Au-delà des urgences, principalement les commandes de matériels régionaux et de TET, le responsable Transports de l’ARF estime que le pôle public ferroviaire doit être le « bras armé du Parlement et de l’État pour définir la politique ferroviaire de la Nation, de pair avec la loi de programmation », les régions devant « piloter avec l’État la mise en œuvre de la politique ferroviaire. » Cela devrait aller de pair avec des ressources fiscales régionales nouvelles (dédiées?) et une liberté des tarifs ferroviaires régionaux. S’ajoute « une compétence d’organisation en matière d’intermodalité » pour les régions afin de pouvoir assurer la coordination entre les transports des agglomérations et des métropoles, ceux des départements et les TER. Une fonction qui impliquerait leur participation à la « gouvernance des gares ».

« Deux trains ne peuvent se dépasser sur la même voie », constate le document.

Ces derniers deviendraient des « EPIC à parts sociales ». Sujet de débat, voire de polémique, puisque cette option pourrait ouvrir la voie à l’entrée de capital extérieur. Et permettre une privatisation?

Jean-Louis Bianco propose de retrouver le maillon manquant entre TGV et TER en développant une nouvelle offre de transport de type TET à haut niveau de service. « Autour de trains circulant à 200 km/h utilisant le plus souvent possible les voies existantes […] de sorte que ces trafics s’insèrent de manière harmonieuse entre les circulations TER. »

La dette historique, boulet du système ferroviaire

Ni les recommandations de Jean-Louis Bianco, ni les propositions de Jacques Auxiette n’offrent de solution au problème de la dette de RFF. Et même si elles entendent « mettre fin à l’irresponsabilité des acteurs dans ce domaine ». Cette dette de 20 milliards d’euros, issue de l’État via la SNCF et « transférée » en 1997 à RFF, atteint désormais un montant de moitié plus élevé. On se contente aujourd’hui de proposer le paiement par l’État des charges liées à cette dette et de séparer de l’ensemble la partie vertueuse, celle qui serait liée aux investissements. « Une notion qu’il s’agit de faire comprendre à l’Europe », annonce Jean-Louis Bianco. La réforme reconduit, au détriment des capacités d’investissement du futur GIU, le carcan qui bride aujourd’hui RFF. Et ce, en perpétuant l’article 4 des statuts de RFF, en voulant « l’instauration d’une règle de limite des capacités de financement en fonction des projets » dont l’application serait suivie par l’ARAF.

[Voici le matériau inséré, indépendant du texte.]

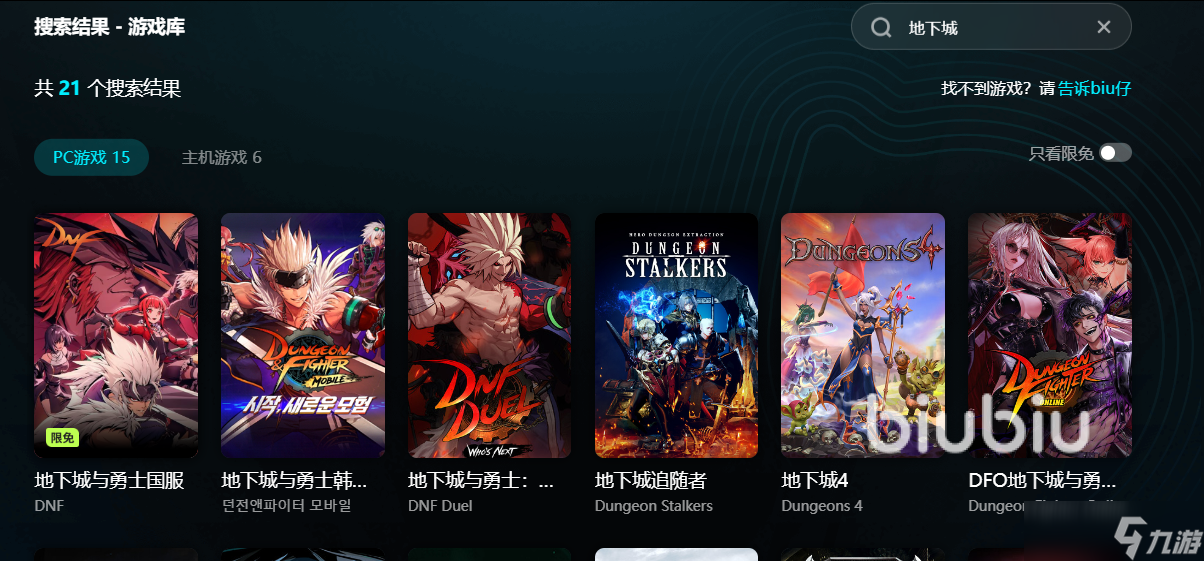The width and height of the screenshot is (1204, 561).
Task: Toggle the 只看限免 switch
Action: [1115, 153]
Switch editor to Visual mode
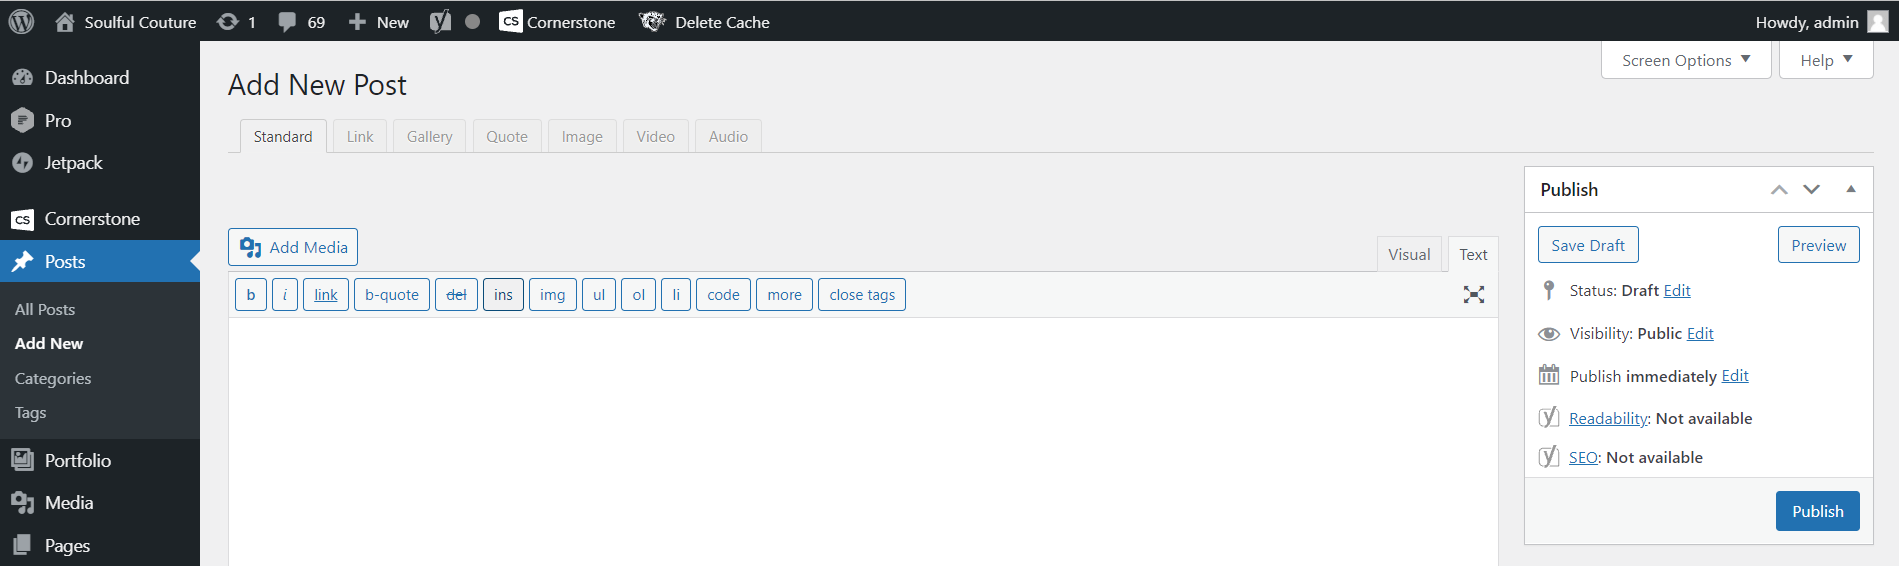 pyautogui.click(x=1408, y=255)
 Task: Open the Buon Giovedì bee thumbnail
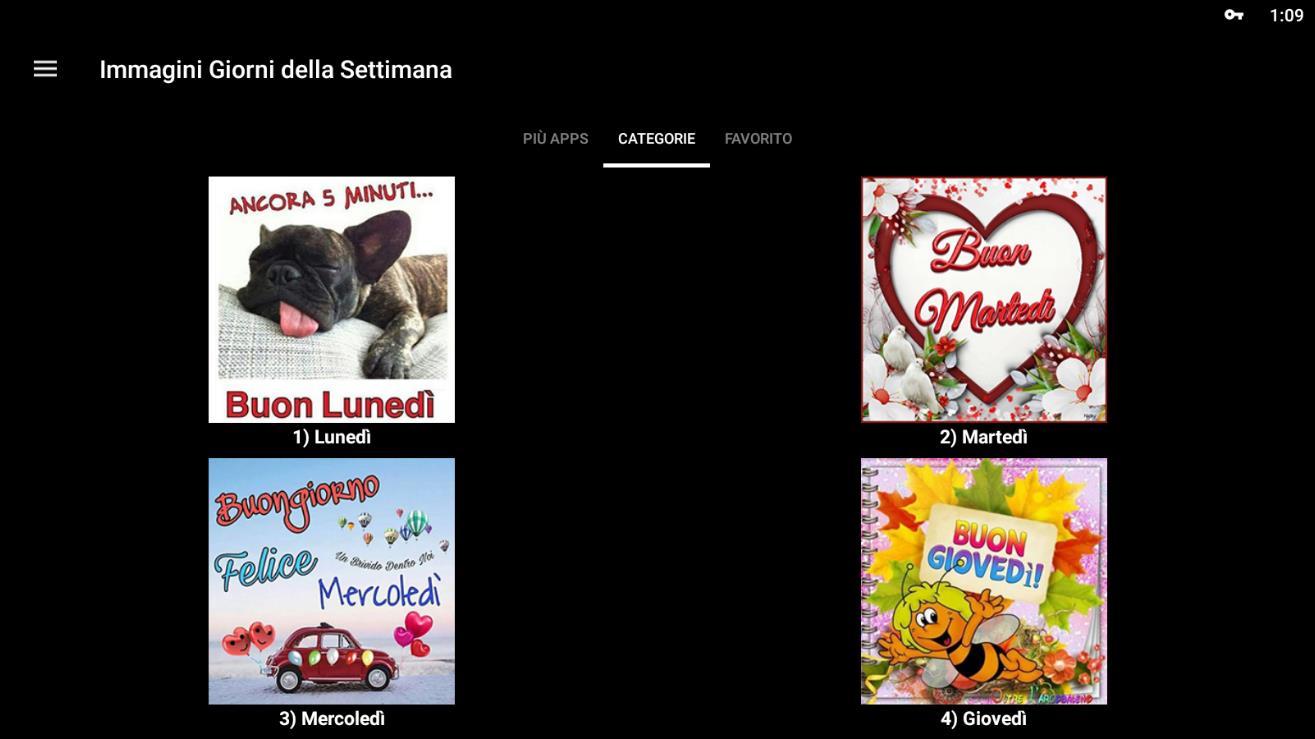click(984, 581)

L’exemple allemand, tant vanté pour sa vertu en matière budgétaire, devrait pourtant offrir des pistes, puisque nos voisins sont devenus experts dans la création de structures de confinement de dettes. En 1994, dans le cadre de la réforme ferroviaire, la dette de la DB, pourtant alors bien plus élevée que celle de la SNCF, avait été totalement résorbée.

Trois entités spécifiques et trois instances de surveillance et d’administration

Chaque entité composant le futur pôle public ferroviaire aura son propre conseil d’administration ou de surveillance, les nominations à ces instances étant de la responsabilité directe de l’État. Comme celle du Président du directoire du GIU (l’instance de direction exécutive du gestionnaire d’infrastructures) qui, en revanche, proposera à son propre conseil de surveillance la nomination des autres membres du directoire.

L’établissement mère, dont l’intitulé officiel reste encore à trouver, sera dirigé par un conseil d’administration de 18 membres. Il sera composé de six représentants de l’État, de trois élus issus des conseil régionaux, de trois parlementaires et de six représentants des personnels.

Le gestionnaire d’infrastructures unifié sera, en sus de son directoire, doté d’un conseil de surveillance de 18 membres. Quatre seront issus directement de l’établissement mère et quatre représenteront l’État. S’ajouteront quatre personnalités dites « qualifiées » (deux représentants des régions et deux représentants des autres entreprises ferroviaires) et six représentants des personnels.

Le transporteur sera également géré par un conseil d’administration de 18 membres dont la composition sera identique à celle du conseil de surveillance du GIU.

Toutefois, les deux représentants des entreprises ferroviaires seraient ici remplacés par deux représentants des clients.